MLLGNCNov 15, 2013

Mapping cognitive ontologies to and from the brain

arXiv:1311.3859v219 citations
Originality Highly original
AI Analysis

This work addresses the problem of mapping cognitive functions to brain activity for neuroscience researchers, representing a novel method rather than an incremental improvement.

The paper tackles the incomplete and unidirectional link between brain activation maps and cognitive functions by introducing a methodology that uses a large corpus of imaging studies and a predictive engine to establish a bidirectional link, achieving the first demonstration of predicting the cognitive content of completely new brain images.

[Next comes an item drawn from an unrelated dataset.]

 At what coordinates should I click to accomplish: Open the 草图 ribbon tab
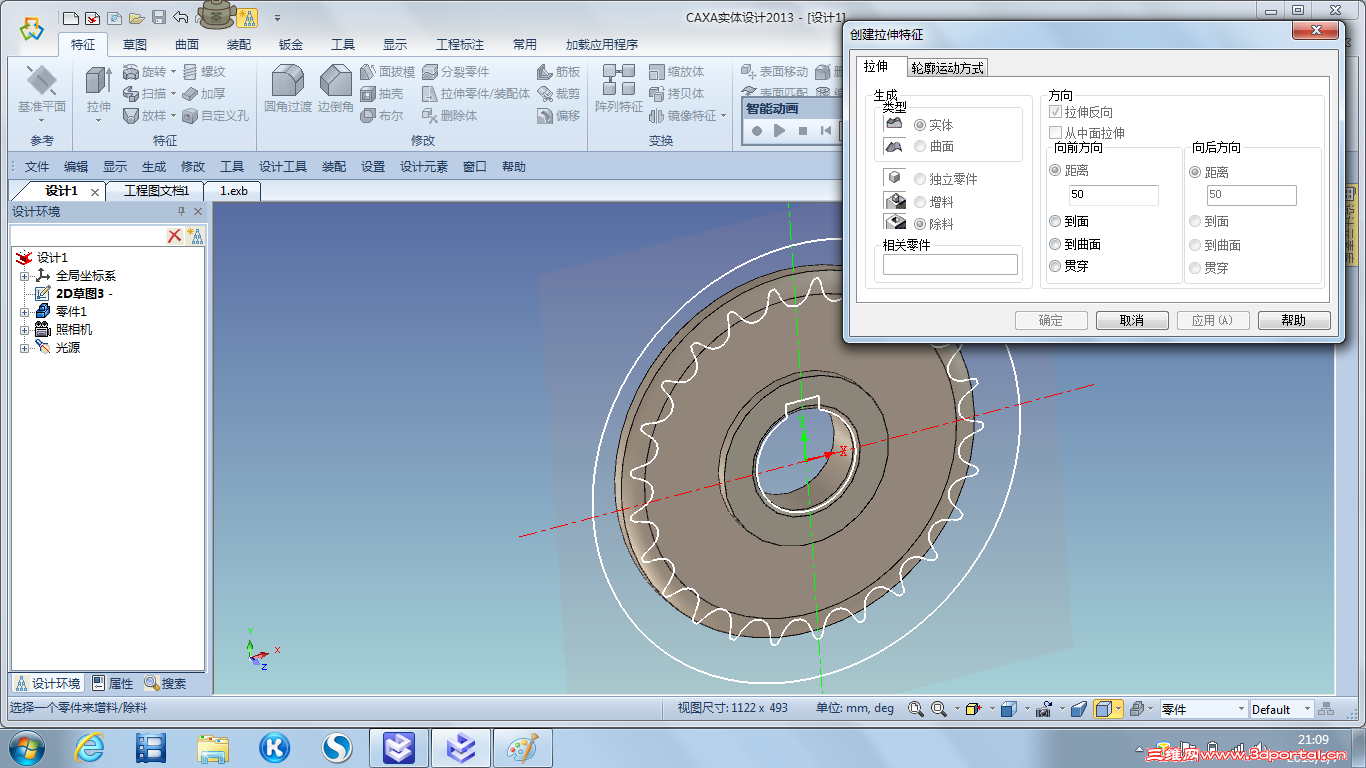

Imaging neuroscience links brain activation maps to behavior and cognition via correlational studies. Due to the nature of the individual experiments, based on eliciting neural response from a small number of stimuli, this link is incomplete, and unidirectional from the causal point of view. To come to conclusions on the function implied by the activation of brain regions, it is necessary to combine a wide exploration of the various brain functions and some inversion of the statistical inference. Here we introduce a methodology for accumulating knowledge towards a bidirectional link between observed brain activity and the corresponding function. We rely on a large corpus of imaging studies and a predictive engine. Technically, the challenges are to find commonality between the studies without denaturing the richness of the corpus. The key elements that we contribute are labeling the tasks performed with a cognitive ontology, and modeling the long tail of rare paradigms in the corpus. To our knowledge, our approach is the first demonstration of predicting the cognitive content of completely new brain images. To that end, we propose a method that predicts the experimental paradigms across different studies.